▶ _Try it_
Use the entries below to count the lines that hold the word "agent"; answer with the number only.

▶ _Records for processing_
* * *
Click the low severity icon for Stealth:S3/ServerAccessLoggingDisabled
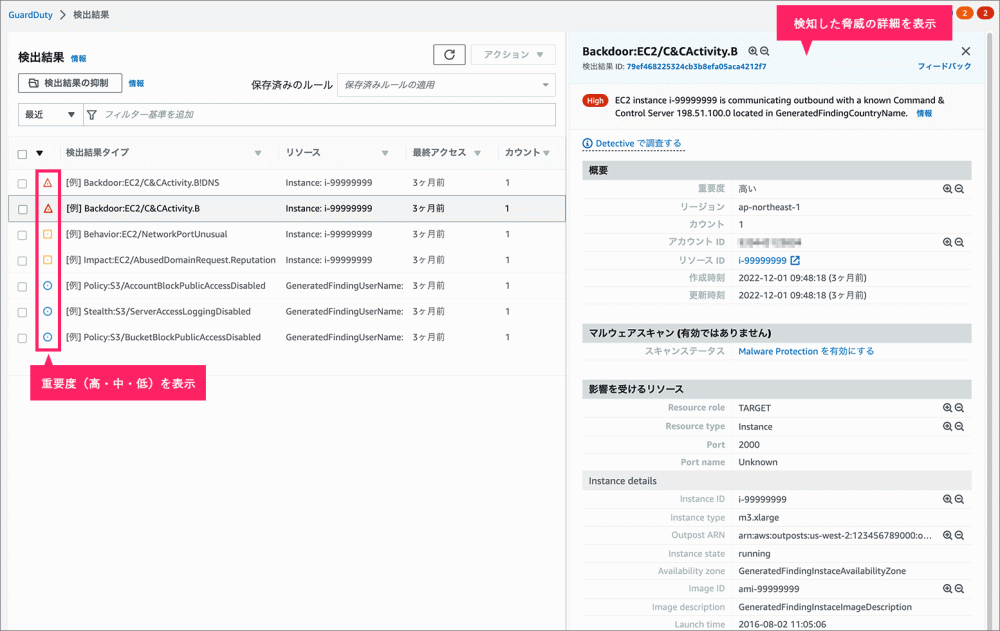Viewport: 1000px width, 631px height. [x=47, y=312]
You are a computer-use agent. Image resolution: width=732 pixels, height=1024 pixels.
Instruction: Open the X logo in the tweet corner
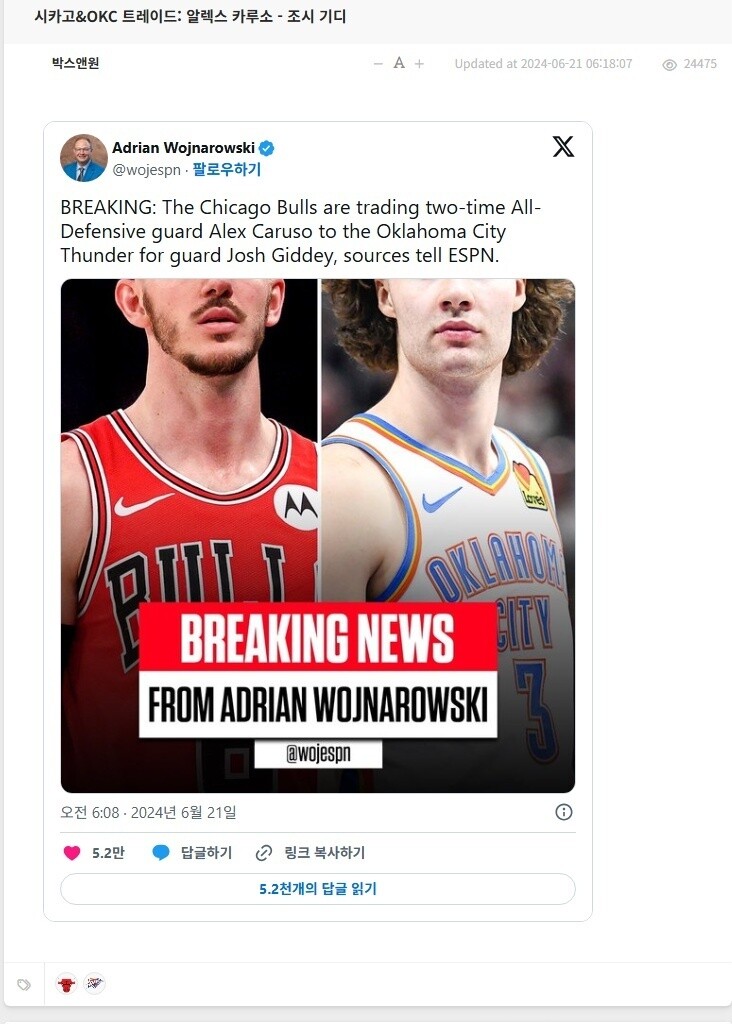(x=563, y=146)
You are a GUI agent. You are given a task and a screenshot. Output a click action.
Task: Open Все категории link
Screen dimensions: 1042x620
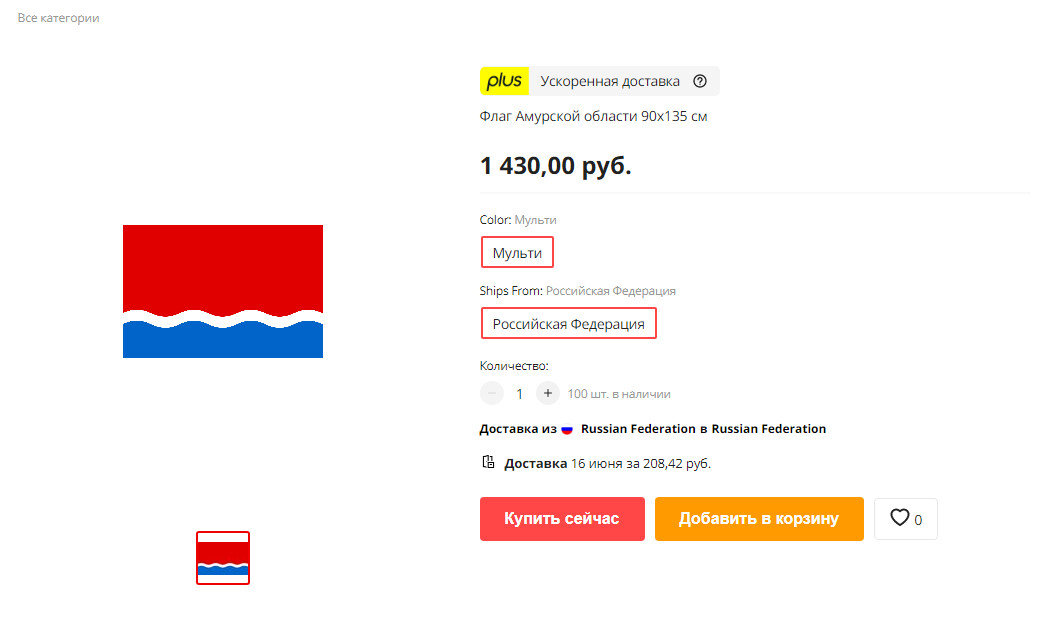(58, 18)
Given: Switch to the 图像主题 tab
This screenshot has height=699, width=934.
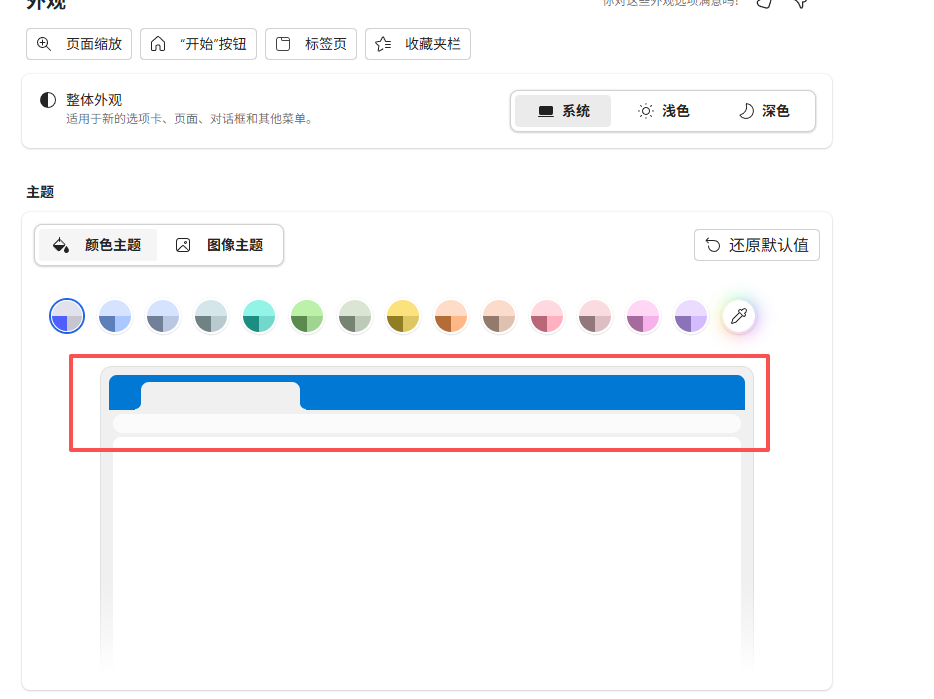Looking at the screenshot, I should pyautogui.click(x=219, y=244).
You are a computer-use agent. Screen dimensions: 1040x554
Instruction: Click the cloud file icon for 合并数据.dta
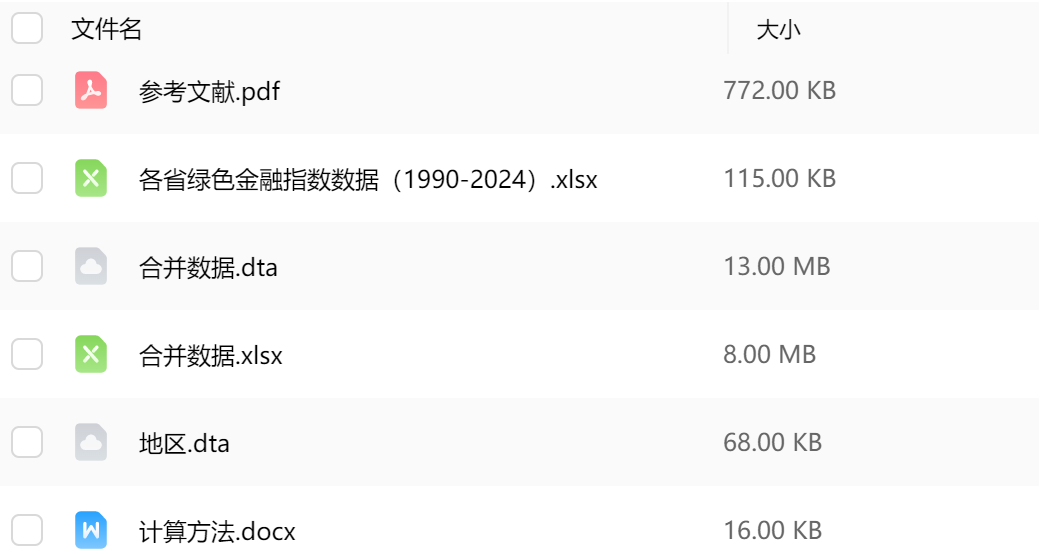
* * *
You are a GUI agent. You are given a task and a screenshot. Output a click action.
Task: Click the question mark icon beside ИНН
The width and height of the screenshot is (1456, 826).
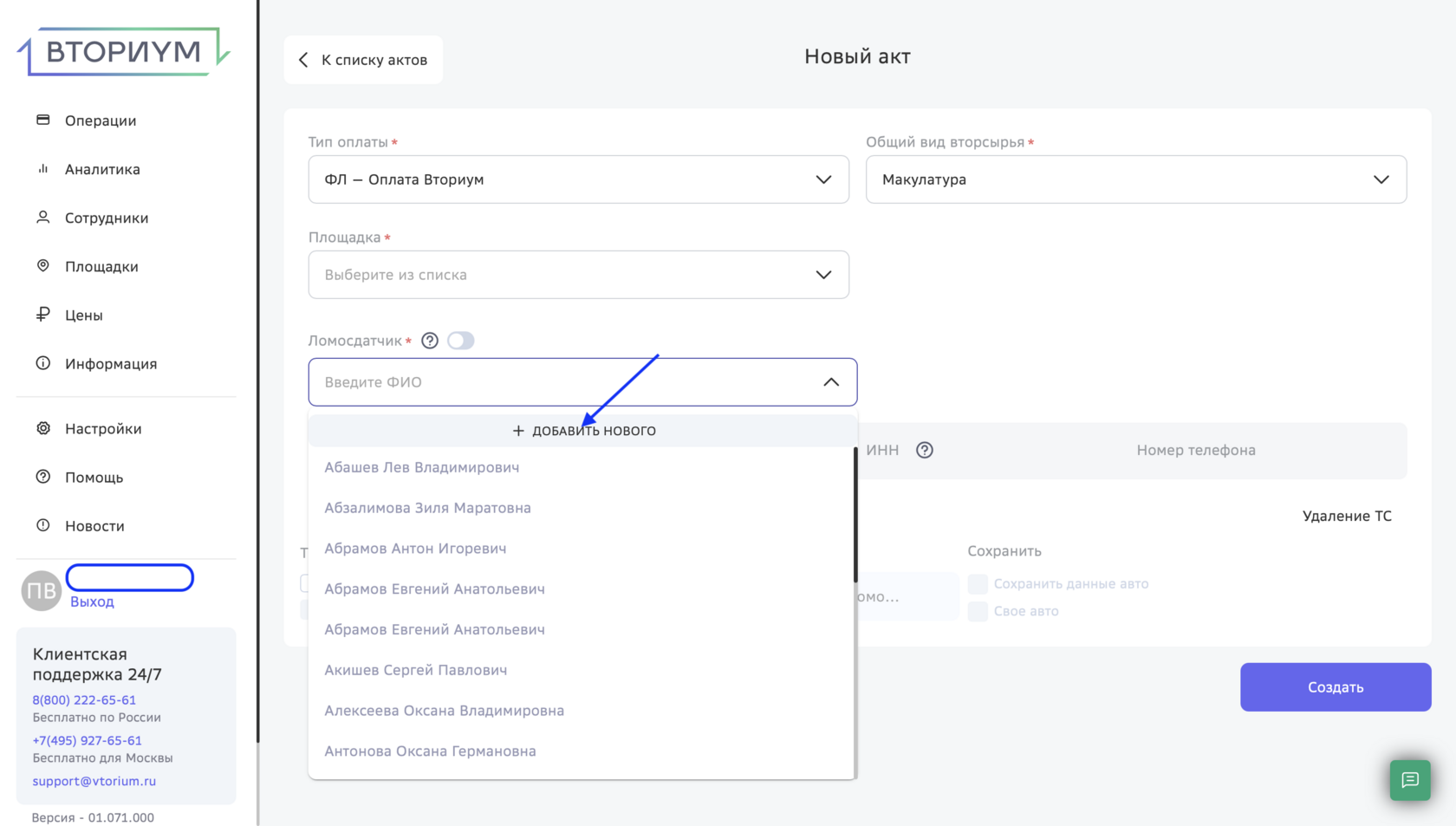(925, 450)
* * *
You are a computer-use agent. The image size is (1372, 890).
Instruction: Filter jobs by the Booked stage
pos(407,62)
* * *
▶ _Finished task_
5